A Clinical Prediction Formula for Apnea-Hypopnea Index

1Department of Otorhinolaryngology, Diskapi Yildirim Beyazit Research and Training Hospital, Irfan Bastug Street, Dıskapi, 06110 Ankara, Turkey
2Department of Otorhinolaryngology, Ege University School of Medicine, İzmir, Turkey
3Department of Chest Diseases, Ege University School of Medicine, İzmir, Turkey

Received 9 August 2014; Revised 16 September 2014; Accepted 16 September 2014; Published 1 October 2014

Academic Editor: David W. Eisele

Copyright © 2014 Mustafa Sahin et al.
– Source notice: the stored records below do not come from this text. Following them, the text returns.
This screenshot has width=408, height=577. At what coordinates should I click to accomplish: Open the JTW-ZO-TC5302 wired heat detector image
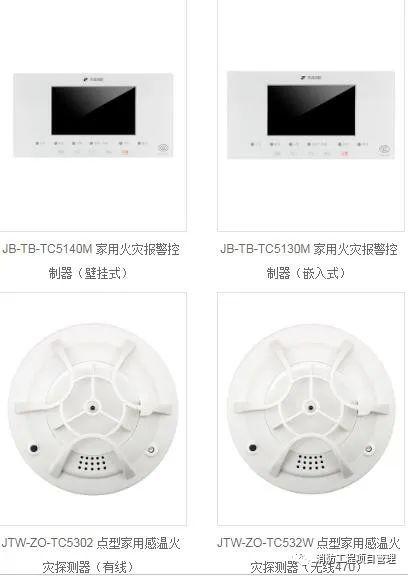pyautogui.click(x=93, y=409)
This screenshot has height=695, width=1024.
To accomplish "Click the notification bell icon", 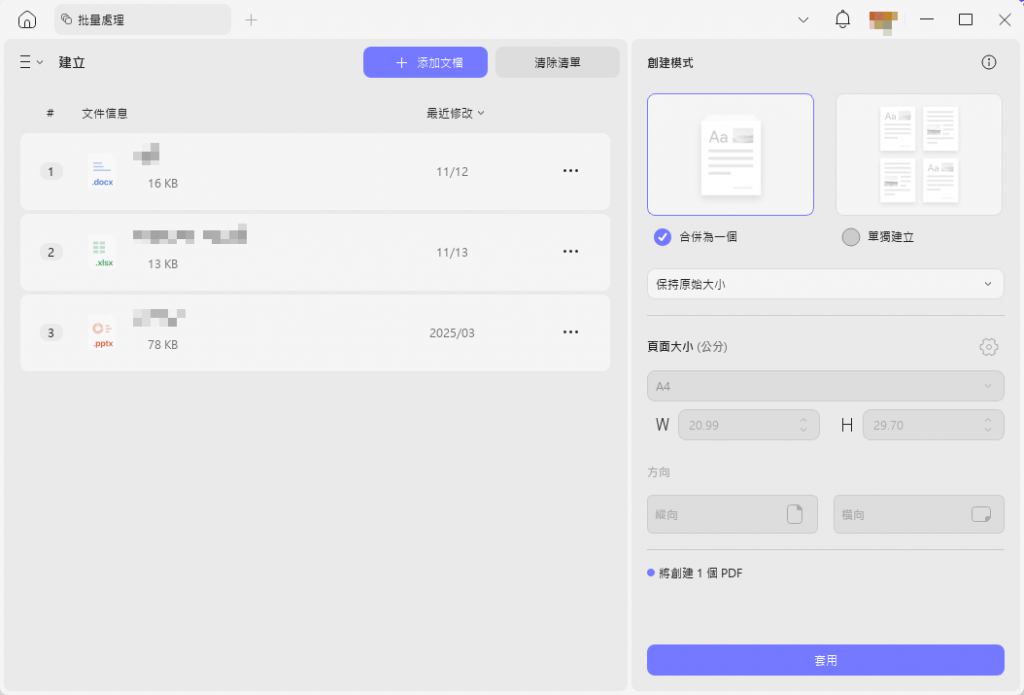I will (842, 18).
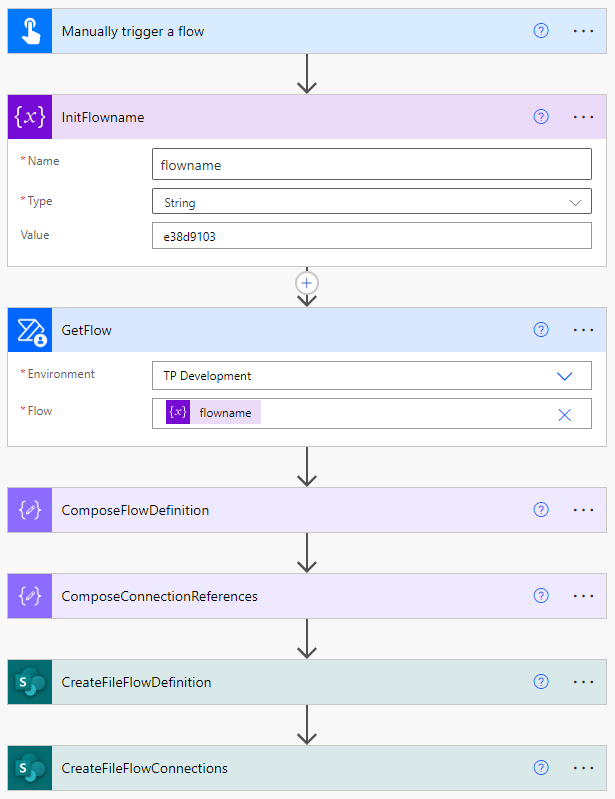Click the InitFlowname variable icon
The image size is (615, 799).
coord(29,117)
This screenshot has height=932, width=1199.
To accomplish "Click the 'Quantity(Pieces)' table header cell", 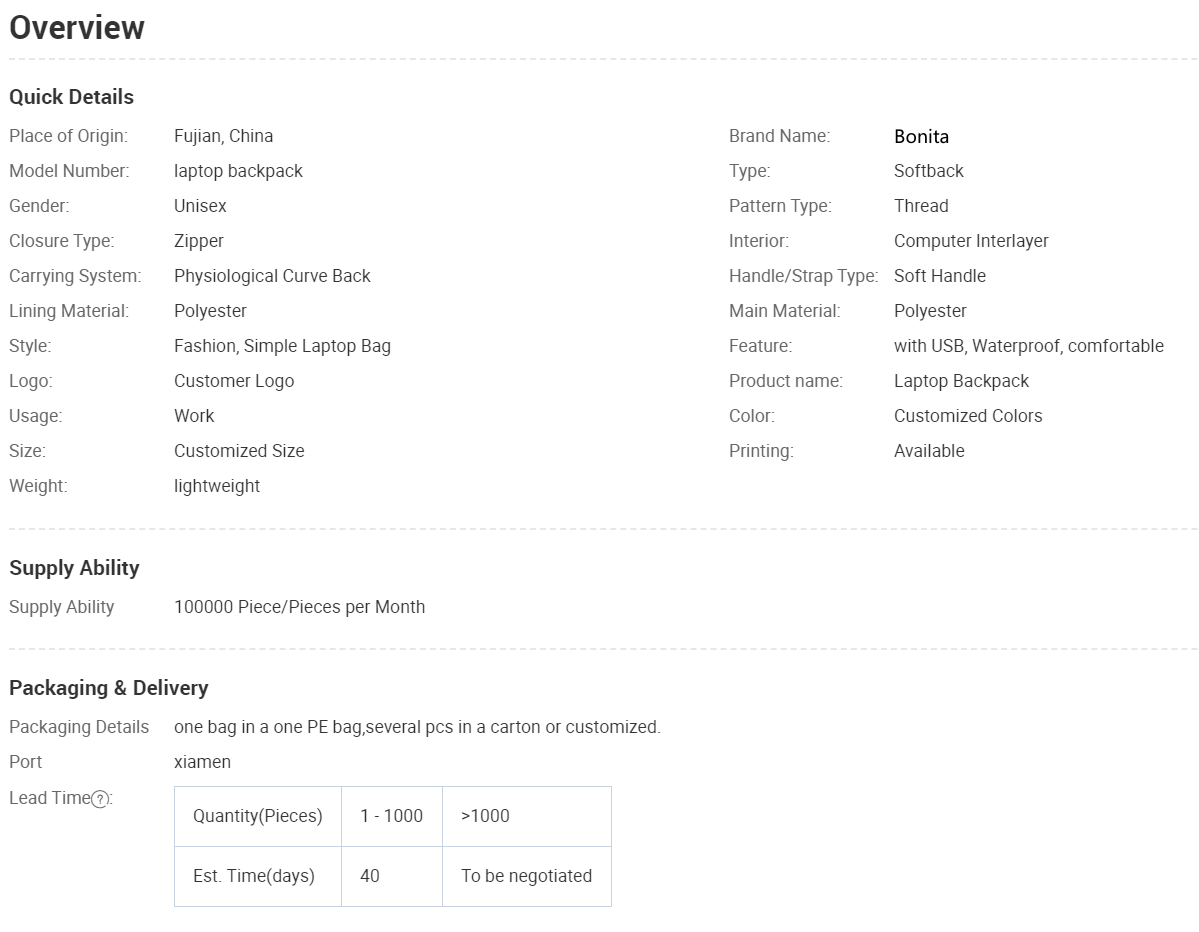I will point(258,817).
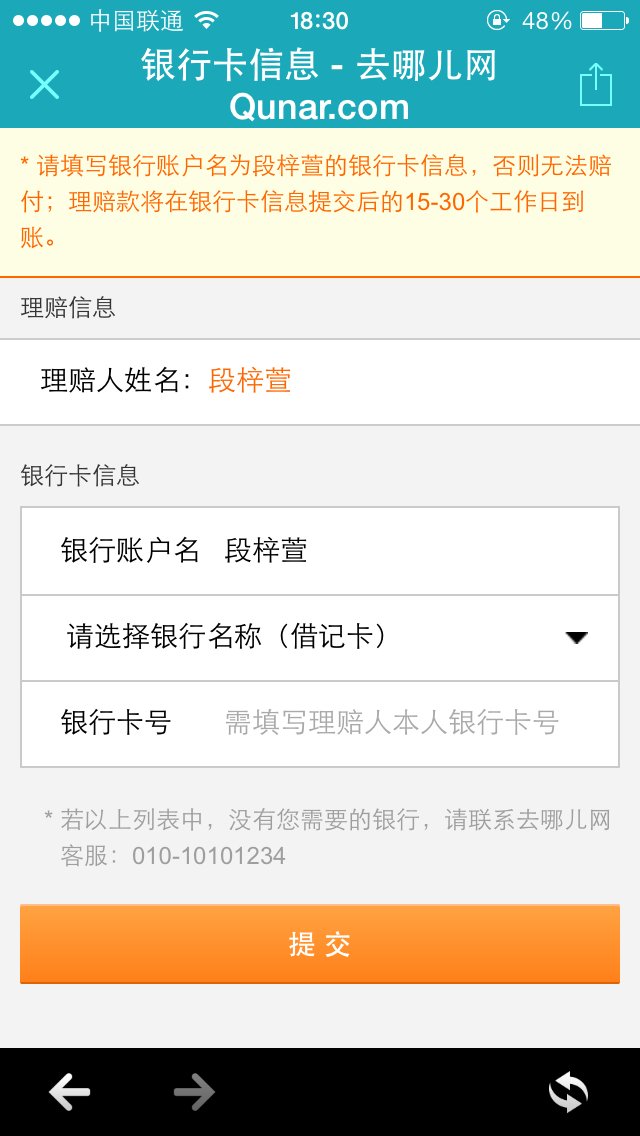This screenshot has width=640, height=1136.
Task: Tap the Wi-Fi signal icon
Action: point(207,20)
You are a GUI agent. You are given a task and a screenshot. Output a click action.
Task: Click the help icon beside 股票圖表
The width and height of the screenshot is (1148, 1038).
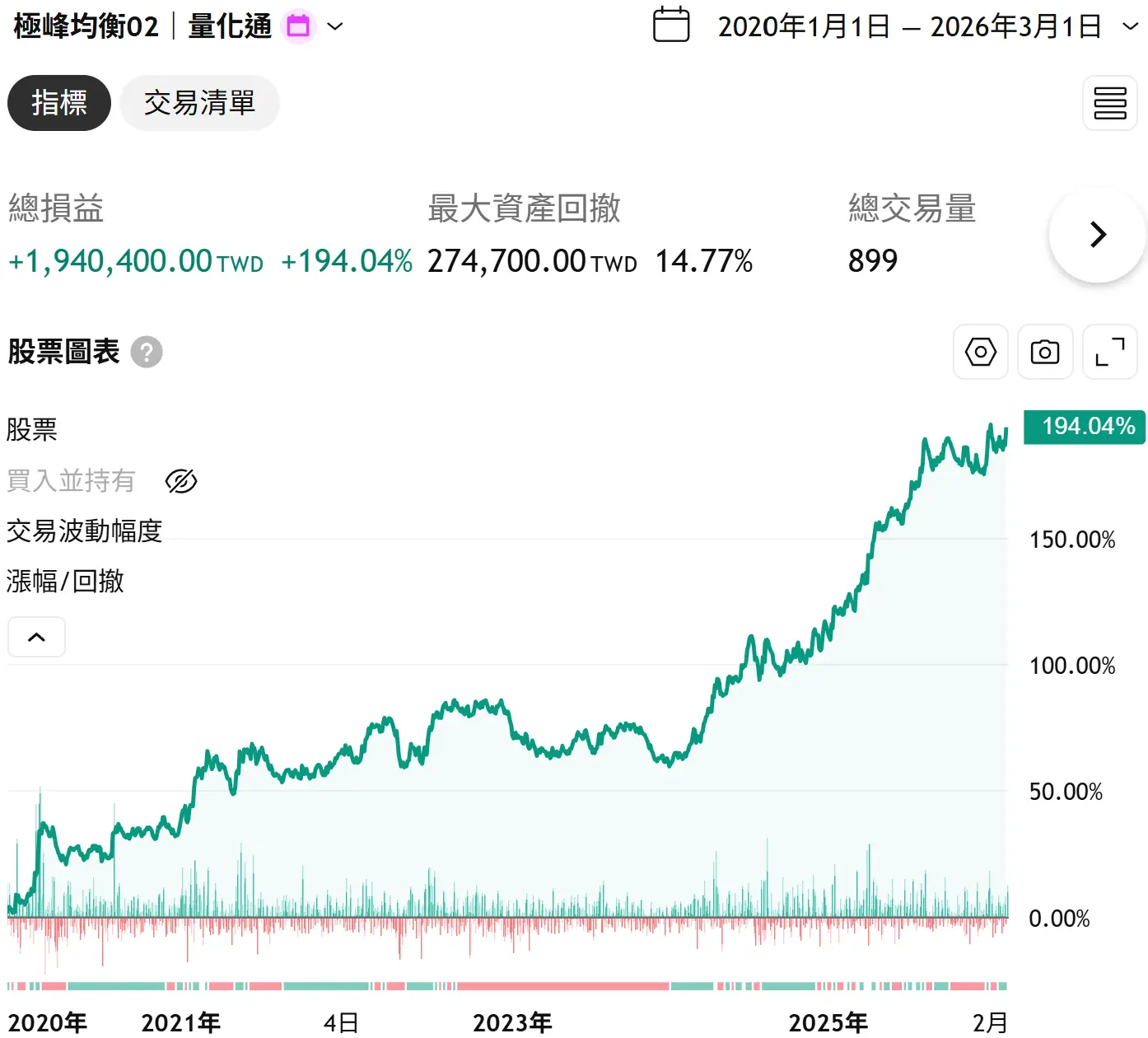coord(147,353)
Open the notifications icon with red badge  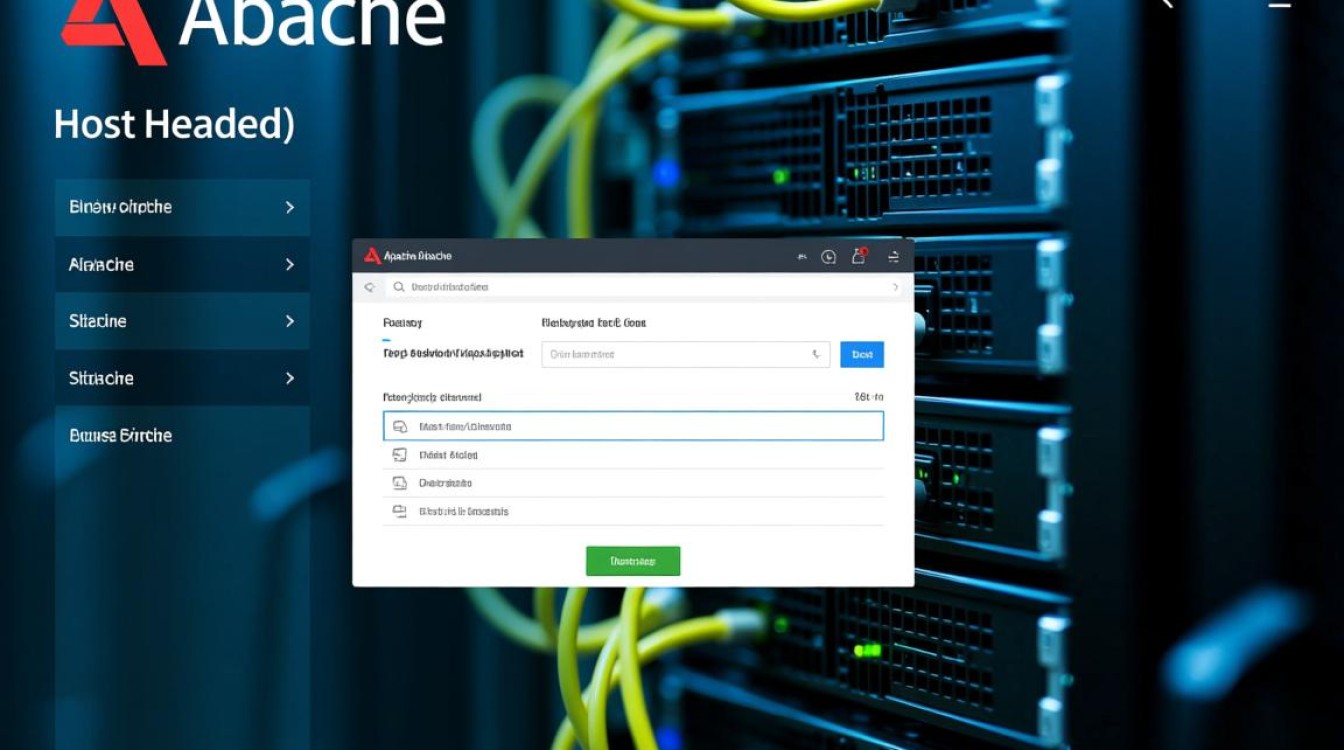click(x=858, y=256)
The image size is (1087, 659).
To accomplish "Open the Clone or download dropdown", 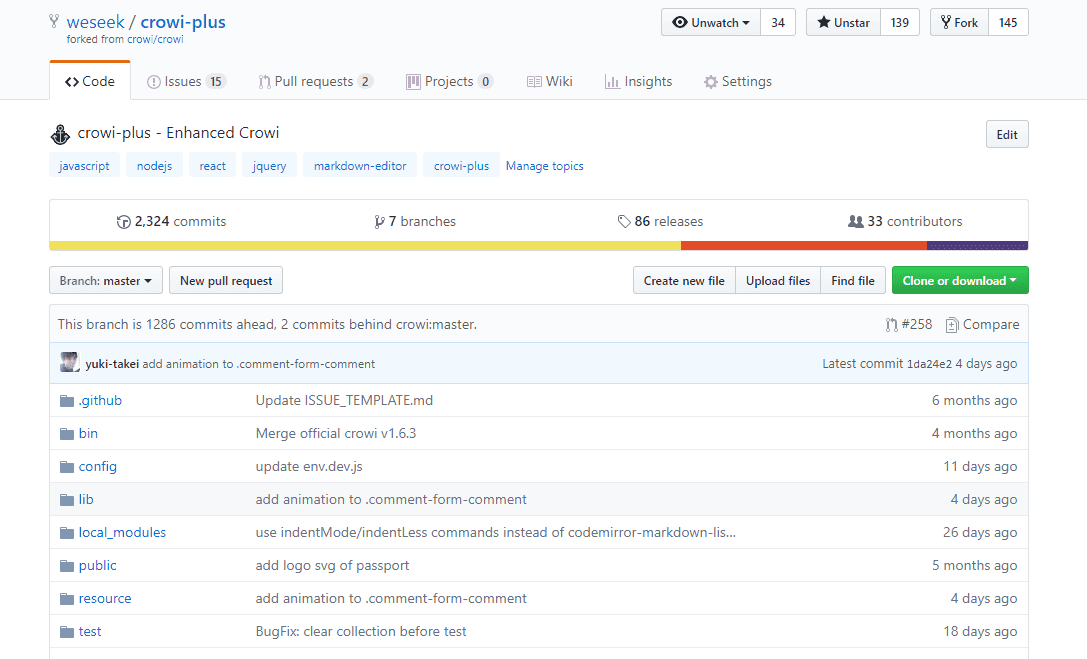I will (959, 281).
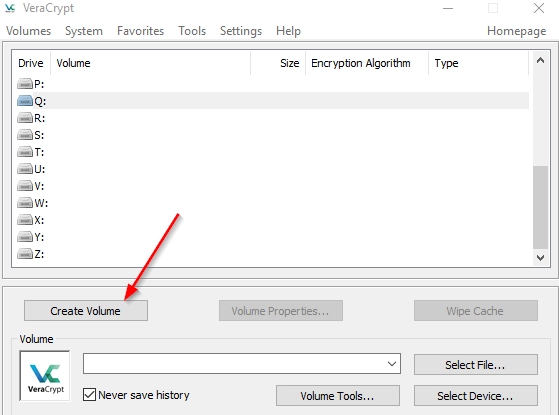Open the Volumes menu
The height and width of the screenshot is (415, 559).
pyautogui.click(x=29, y=31)
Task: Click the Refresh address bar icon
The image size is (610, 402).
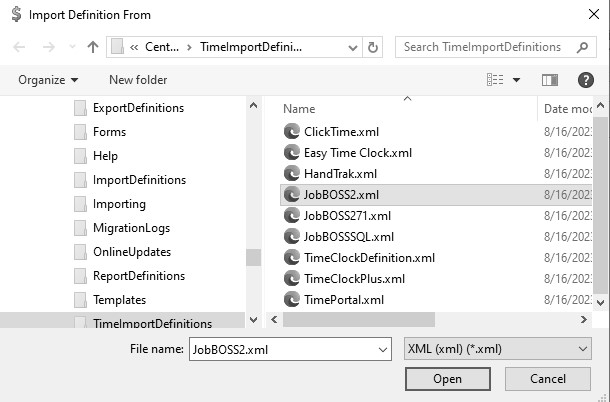Action: click(373, 47)
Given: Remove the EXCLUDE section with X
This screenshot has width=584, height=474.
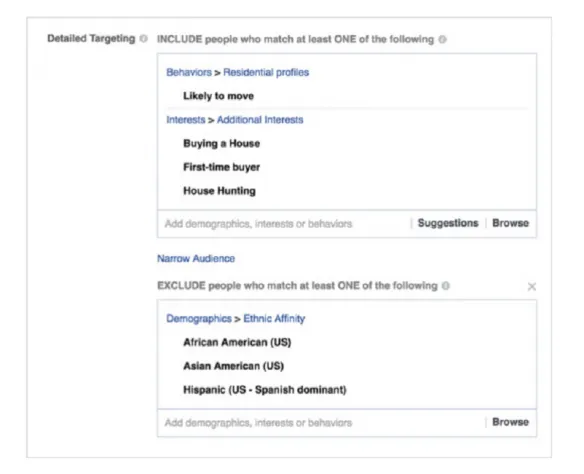Looking at the screenshot, I should 531,286.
This is an open access article distributed under the Creative Commons Attribution License, which permits unrestricted use, distribution, and reproduction in any medium, provided the original work is properly cited.

Abstract

Objectives. There are many studies regarding unnecessary polysomnography (PSG) when obstructive sleep apnea syndrome (OSAS) is suspected. In order to reduce unnecessary PSG, this study aims to predict the apnea-hypopnea index (AHI) via simple clinical data for patients who complain of OSAS symptoms. Method. Demographic, anthropometric, physical examination and laboratory data of a total of 390 patients (290 men, average age 50 ± 11) who were subject to diagnostic PSG were obtained and evaluated retrospectively. The relationship between these data and the PSG results was analyzed. A multivariate linear regression analysis was performed step by step to identify independent AHI predictors. Results. Useful parameters were found in this analysis in terms of body mass index (BMI), waist circumference (WC), neck circumference (NC), oxygen saturation measured by pulse oximetry (SpO2), and tonsil size (TS) to predict the AHI. The formula derived from these parameters was the predicted AHI = (0.797 × BMI) + (2.286 × NC) − (1.272 × SpO2) + (5.114 × TS) + (0.314 × WC). Conclusion. This study showed a strong correlation between AHI score and indicators of obesity. This formula, in terms of predicting the AHI for patients who complain about snoring, witnessed apneas, and excessive daytime sleepiness, may be used to predict OSAS prior to PSG and prevent unnecessary PSG.